State and Power after Neoliberalism in Bolivarian Venezuela

Donald V. Kingsbury

State and Power after Neoliberalism in Bolivarian Venezuela examines the limits and possibilities of collective subject formation in the context of social transformation. It argues that the Bolivarian process was made possible by new forms of political community and collective life that emerged in resistance to the neoliberal restructuring of state and society in the 1980s and 1990s. Specifically, the cycle of struggles that began with the caracazo of 1989 opened a terrain for groups from the margins of Venezuelan society to mobilize and shape politics in that country. By the end of the twentieth century, grassroots pressure from below and the state's abandonment of its side of the social contract resulted in a situation of ungovernability in Venezuela.
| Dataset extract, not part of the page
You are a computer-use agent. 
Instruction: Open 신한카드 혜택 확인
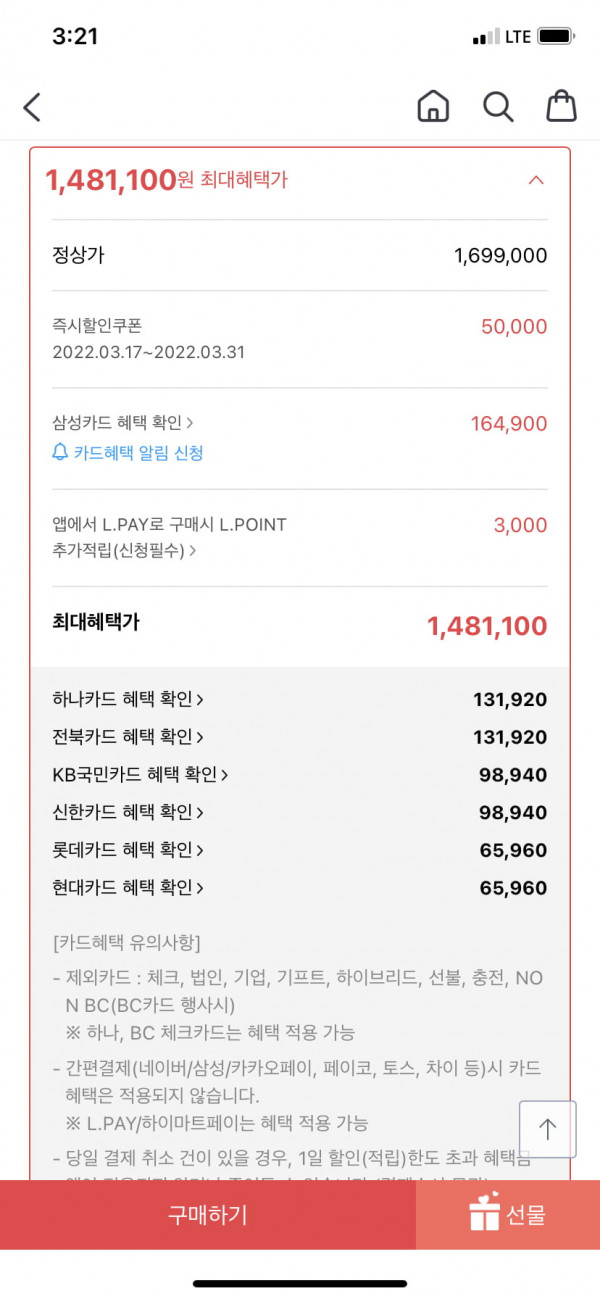tap(128, 812)
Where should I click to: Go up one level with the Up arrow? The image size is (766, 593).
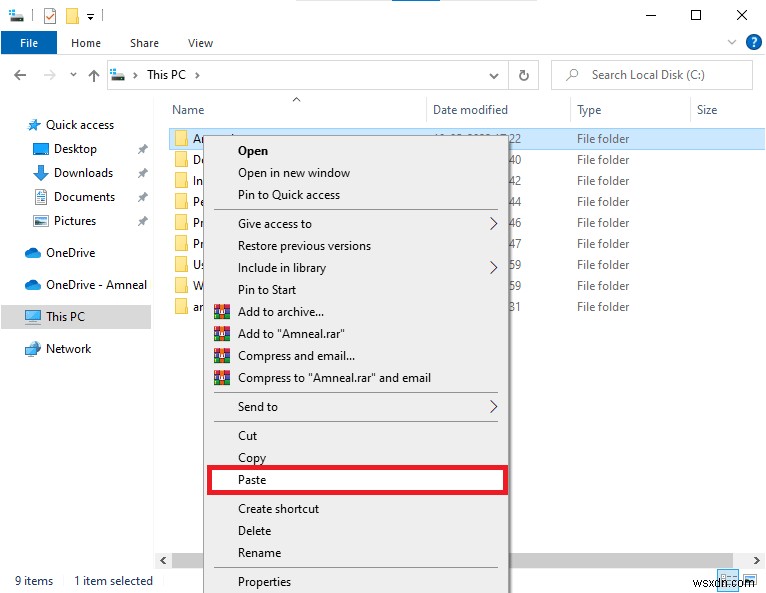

The government of Hugo Chávez has worked to capture the creative energy of these elements, but has yet to definitively break with the norms and institutions of the sovereign nation-state. This dissertation presents the theoretical consequences of this undecided balance of forces as a reconfiguration of the modern dialectic between constituent and constituted power. Focusing on moments where the government has failed to capture the force of what the Marxist-Spinozist tradition has identified as the multitude, I argue Bolivarian Venezuela offers an important site from which to reconsider key elements of modern liberal thought such as the citizen, the nation, and the social contract as well as more recent critical concepts such as the multitude, hegemony, and populism.